I assume that most of the sources about incidence rates are assuming that there is only one event per person. In a medical context (e.g. cancer) this make sense.
I am able to compute the incidence rate and its CI if there are fewer or the same number of events as people. See the example code below. But when there are more events then people in population there are errors. I don't know why.
My hypothesis so far
- I did technical something wrong.
- Statistically my method is wrong. To compute the CI of an incidence rate if multiple events are possible you need another approach.
- Statistically a CI makes no sense when multiple events per person are possible.

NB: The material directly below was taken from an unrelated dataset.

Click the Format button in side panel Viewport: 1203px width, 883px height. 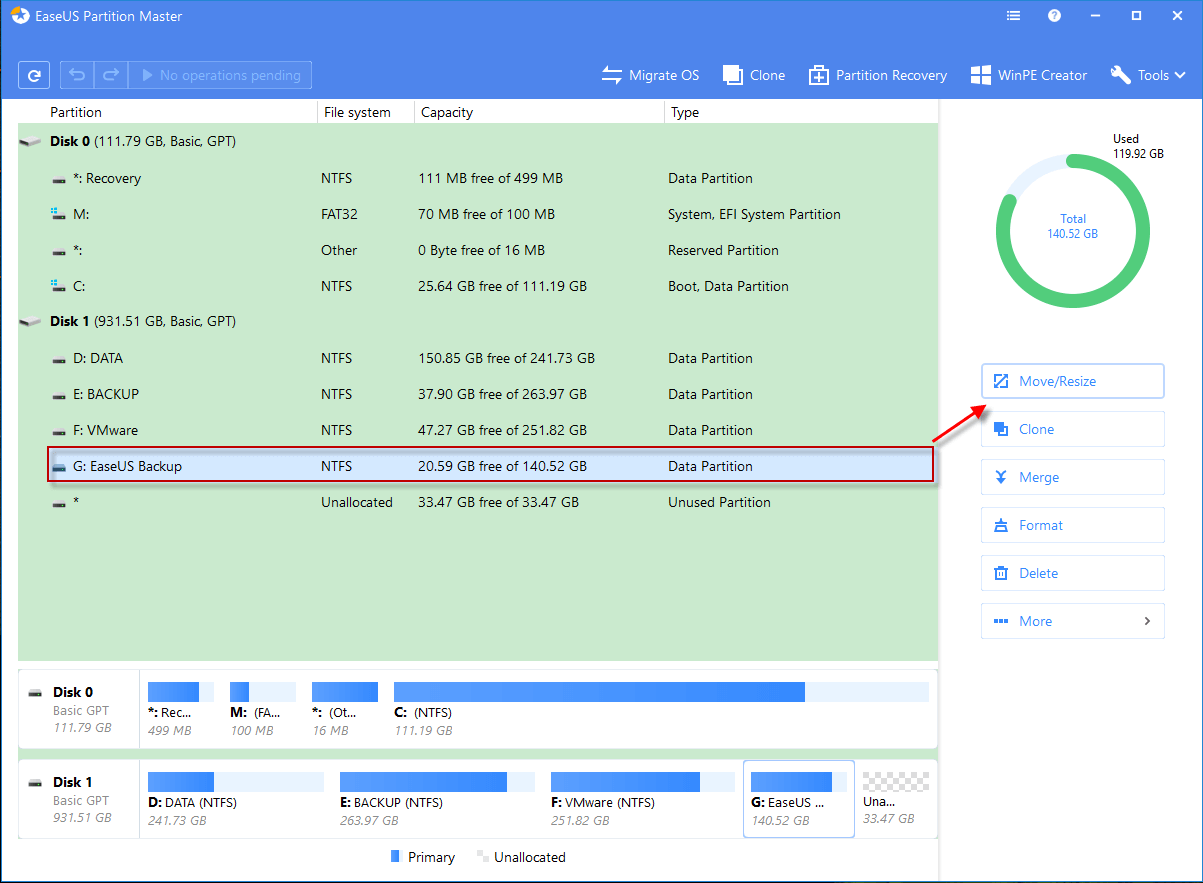point(1072,525)
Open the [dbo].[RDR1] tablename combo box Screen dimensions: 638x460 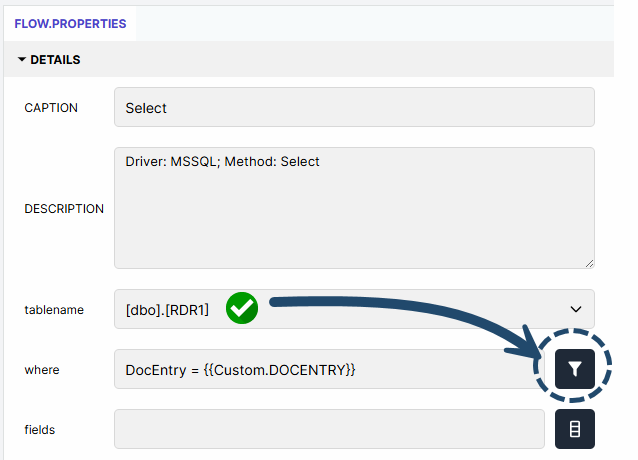click(x=354, y=309)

I can compute the incidence rate and it's confidence interval with that R function
incidence_rate_with_CI <- function(observed_n, population_n, rate_relation, CI = 95) {
# incidence rate
ir = observed_n / population_n * rate_relation
# Variance of raw incidence rate
ir_variance = ir * (rate_relation - ir) / population_n
nd = qnorm((1 + CI / 100) / 2, mean=0, sd=1)
# Confidence interval
ci_lower = ir - nd * sqrt(ir_variance)
ci_upper = ir + nd * sqrt(ir_variance)
return( list(ir=ir, lower=ci_lower, upper=ci_upper) )
}
An example calculation with half as many events as people in population.
> population = 1000000
> events = population / 2
> incidence_rate_with_CI(events, population, 1000, 95)
$ir
[1] 500
$lower
[1] 499.02
$upper
[1] 500.98
Mut let's make more events then people throws errors.
> population = 1000000
> events = population + 1
> incidence_rate_with_CI(events, population, 1000, 95)
$ir
[1] 1000.001
$lower
[1] NaN
$upper
[1] NaN
Warning messages:
1: In sqrt(ir_variance) : NaNs produced
2: In sqrt(ir_variance) : NaNs produced
Sidenote: There is not tag for incidence rate but incidence rate ratio. Is the latter a synonym for the first or is it something different?